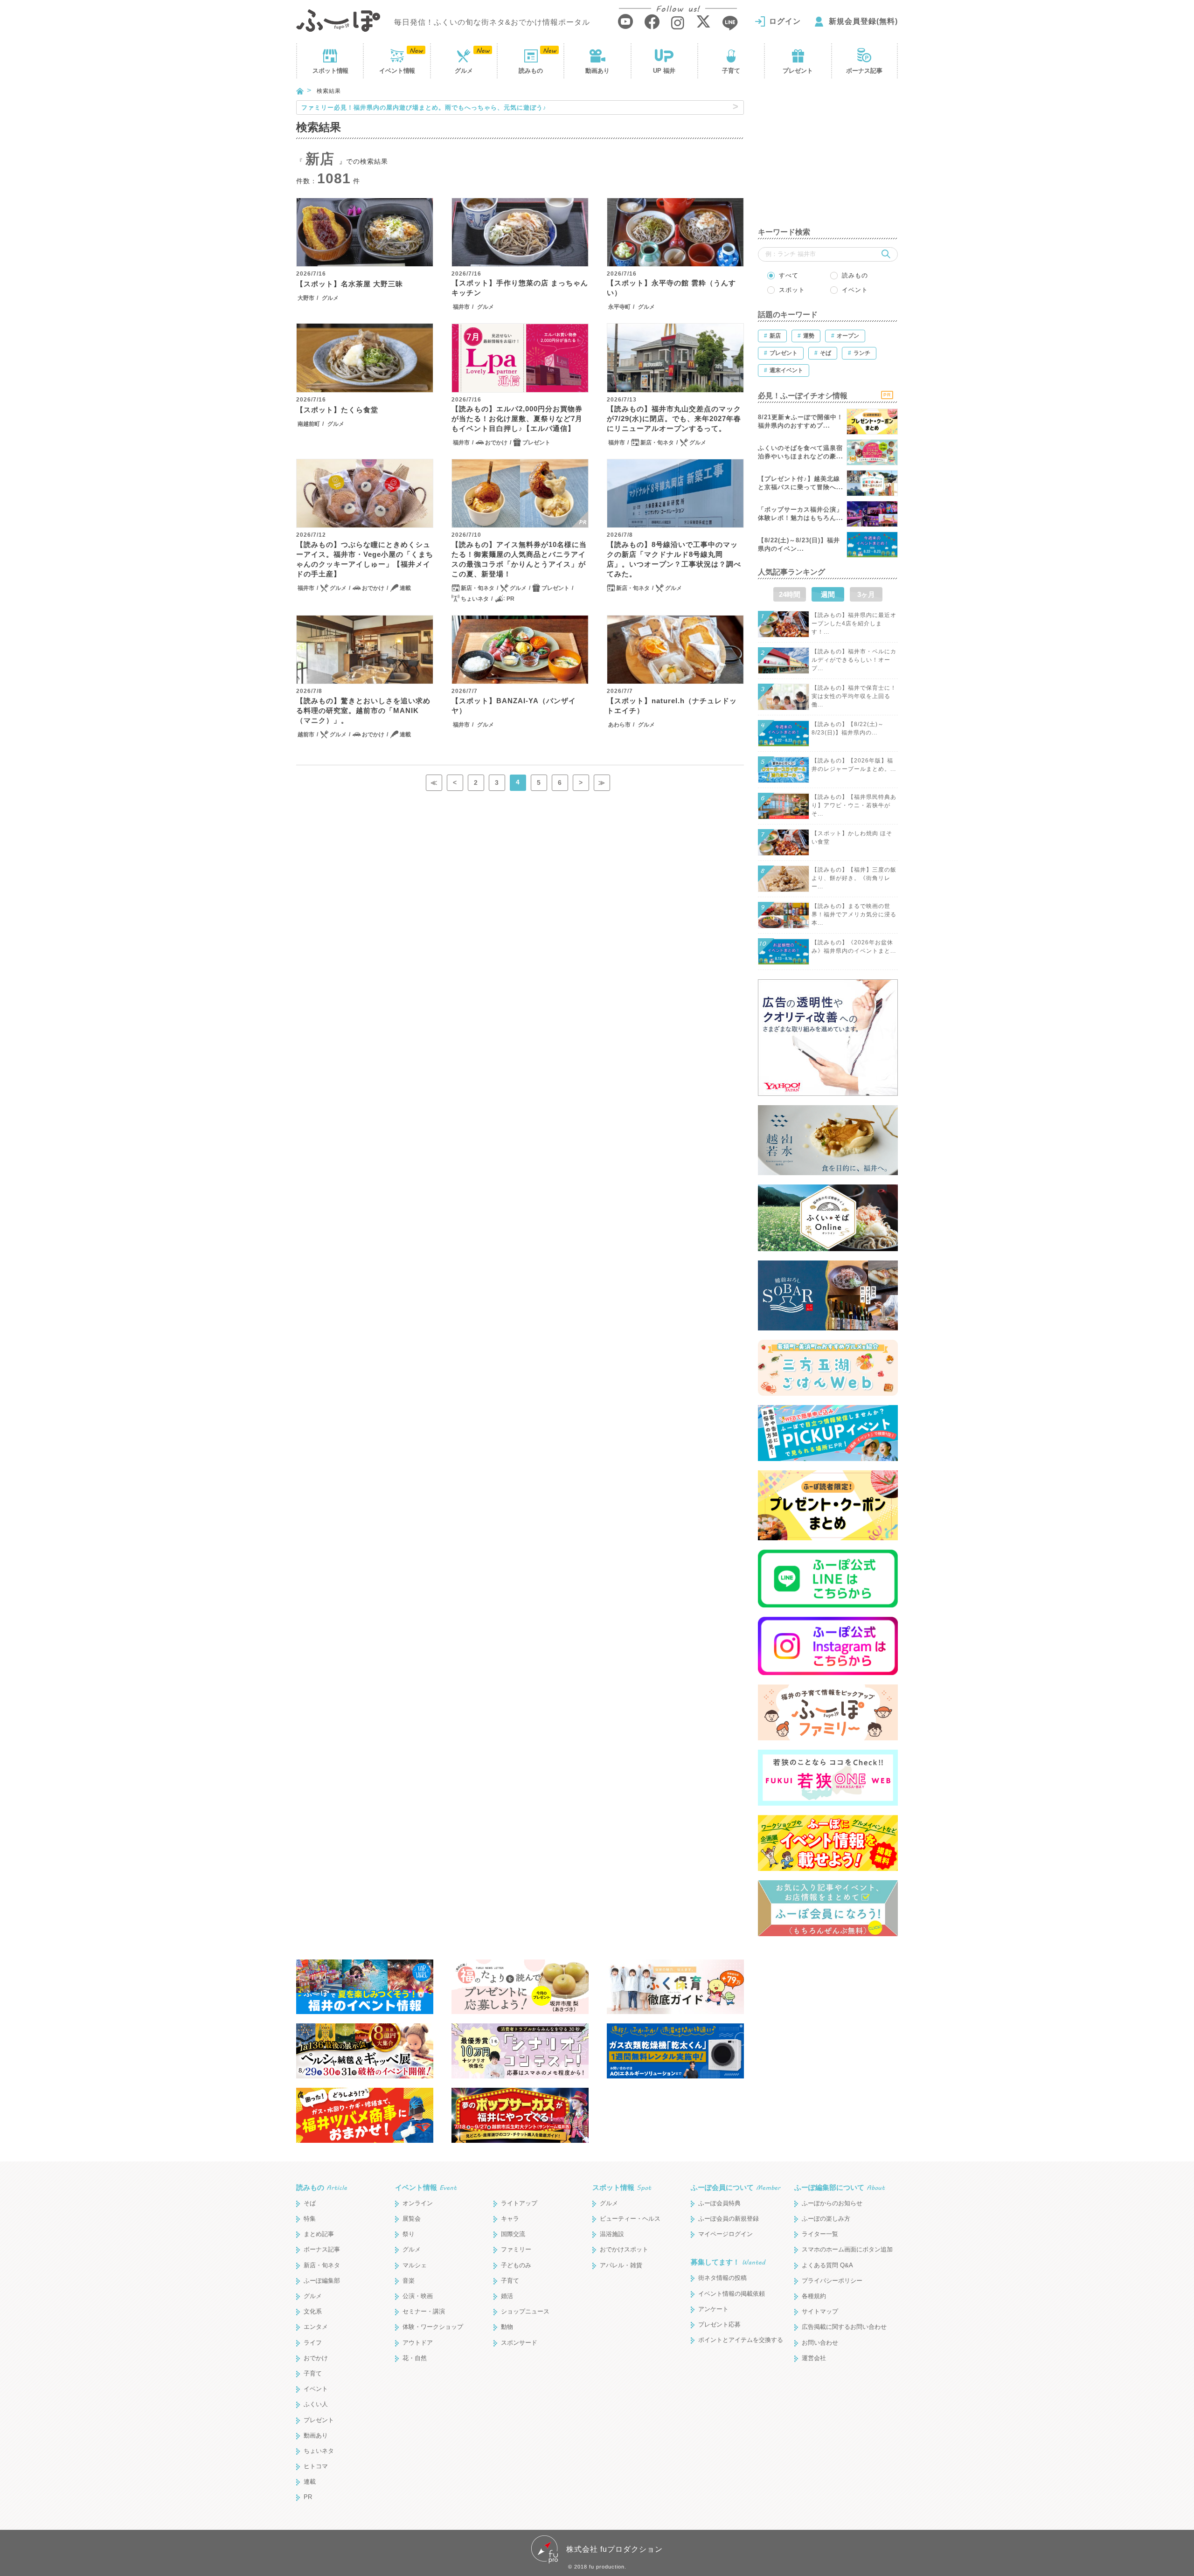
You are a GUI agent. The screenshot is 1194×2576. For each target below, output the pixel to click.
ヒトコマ (316, 2466)
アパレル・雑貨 (621, 2265)
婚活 (507, 2295)
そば (310, 2203)
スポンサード (519, 2342)
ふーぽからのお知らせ (832, 2203)
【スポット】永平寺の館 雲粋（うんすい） (671, 288)
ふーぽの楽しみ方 (826, 2218)
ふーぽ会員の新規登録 (728, 2218)
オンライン (418, 2203)
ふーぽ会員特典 (719, 2203)
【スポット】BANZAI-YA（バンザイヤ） (513, 705)
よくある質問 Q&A (827, 2265)
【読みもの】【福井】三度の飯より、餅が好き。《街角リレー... (854, 878)
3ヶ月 (866, 594)
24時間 (789, 594)
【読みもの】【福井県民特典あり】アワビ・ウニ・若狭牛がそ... (854, 805)
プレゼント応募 (719, 2324)
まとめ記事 (319, 2233)
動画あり (597, 70)
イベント (397, 70)
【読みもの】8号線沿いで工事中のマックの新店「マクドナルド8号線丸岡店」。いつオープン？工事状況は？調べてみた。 (674, 559)
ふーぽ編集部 (322, 2280)
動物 (507, 2326)
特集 (310, 2218)
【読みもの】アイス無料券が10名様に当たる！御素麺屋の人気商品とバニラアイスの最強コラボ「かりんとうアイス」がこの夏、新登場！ (519, 559)
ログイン (785, 21)
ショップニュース (525, 2311)
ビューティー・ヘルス (630, 2218)
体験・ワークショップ (433, 2326)
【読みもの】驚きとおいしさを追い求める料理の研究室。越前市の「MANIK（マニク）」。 (363, 710)
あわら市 (619, 724)
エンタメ (316, 2326)
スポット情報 (621, 2187)
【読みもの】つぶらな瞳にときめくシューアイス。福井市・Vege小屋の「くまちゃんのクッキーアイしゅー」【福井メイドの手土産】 (364, 559)
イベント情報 (426, 2187)
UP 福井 (664, 70)
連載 (405, 588)
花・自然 (415, 2357)
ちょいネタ (475, 599)
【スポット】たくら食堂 (337, 410)
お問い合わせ (820, 2342)
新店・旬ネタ (657, 442)
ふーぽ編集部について (839, 2187)
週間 (828, 594)
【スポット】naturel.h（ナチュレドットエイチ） (672, 705)
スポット (330, 70)
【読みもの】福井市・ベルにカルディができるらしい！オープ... (854, 660)
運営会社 (814, 2357)
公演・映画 (418, 2295)
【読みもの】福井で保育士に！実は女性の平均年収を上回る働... (854, 696)
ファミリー (516, 2249)
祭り (409, 2233)
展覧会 (412, 2218)
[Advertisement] (828, 158)
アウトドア (418, 2342)
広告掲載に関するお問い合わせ (844, 2326)
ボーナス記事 (864, 70)
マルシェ (415, 2265)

────────

[Required work]
Pictures within the entries must not be reproduced; everything else is to be restated verbatim.

[Exercise result]
You are a GUI agent. The screenshot is 1194×2576. For each target below, output the pixel to click.
ヒトコマ (316, 2466)
アパレル・雑貨 (621, 2265)
婚活 (507, 2295)
そば (310, 2203)
スポンサード (519, 2342)
ふーぽからのお知らせ (832, 2203)
【スポット】永平寺の館 雲粋（うんすい） (671, 288)
ふーぽの楽しみ方 (826, 2218)
ふーぽ会員の新規登録 (728, 2218)
オンライン (418, 2203)
ふーぽ会員特典 (719, 2203)
【スポット】BANZAI-YA（バンザイヤ） (513, 705)
よくある質問 Q&A (827, 2265)
【読みもの】【福井】三度の飯より、餅が好き。《街角リレー... (854, 878)
3ヶ月 (866, 594)
24時間 (789, 594)
【読みもの】【福井県民特典あり】アワビ・ウニ・若狭牛がそ... (854, 805)
プレゼント応募 (719, 2324)
まとめ記事 (319, 2233)
動画あり (597, 70)
イベント (397, 70)
【読みもの】8号線沿いで工事中のマックの新店「マクドナルド8号線丸岡店」。いつオープン？工事状況は？調べてみた。 (674, 559)
ふーぽ編集部 (322, 2280)
動物 (507, 2326)
特集 (310, 2218)
【読みもの】アイス無料券が10名様に当たる！御素麺屋の人気商品とバニラアイスの最強コラボ「かりんとうアイス」がこの夏、新登場！ (519, 559)
ログイン (785, 21)
ショップニュース (525, 2311)
ビューティー・ヘルス (630, 2218)
体験・ワークショップ (433, 2326)
【読みもの】驚きとおいしさを追い求める料理の研究室。越前市の「MANIK（マニク）」。 (363, 710)
あわら市 (619, 724)
エンタメ (316, 2326)
スポット情報 (621, 2187)
【読みもの】つぶらな瞳にときめくシューアイス。福井市・Vege小屋の「くまちゃんのクッキーアイしゅー」【福井メイドの手土産】 (364, 559)
イベント情報 (426, 2187)
UP 福井 (664, 70)
連載 (405, 588)
花・自然 (415, 2357)
ちょいネタ (475, 599)
【スポット】たくら食堂 (337, 410)
お問い合わせ (820, 2342)
新店・旬ネタ (657, 442)
ふーぽ編集部について (839, 2187)
週間 (828, 594)
【スポット】naturel.h（ナチュレドットエイチ） (672, 705)
スポット (330, 70)
【読みもの】福井市・ベルにカルディができるらしい！オープ... (854, 660)
運営会社 (814, 2357)
公演・映画 (418, 2295)
【読みもの】福井で保育士に！実は女性の平均年収を上回る働... (854, 696)
ファミリー (516, 2249)
祭り (409, 2233)
展覧会 (412, 2218)
[Advertisement] (828, 158)
アウトドア (418, 2342)
広告掲載に関するお問い合わせ (844, 2326)
ボーナス記事 (864, 70)
マルシェ (415, 2265)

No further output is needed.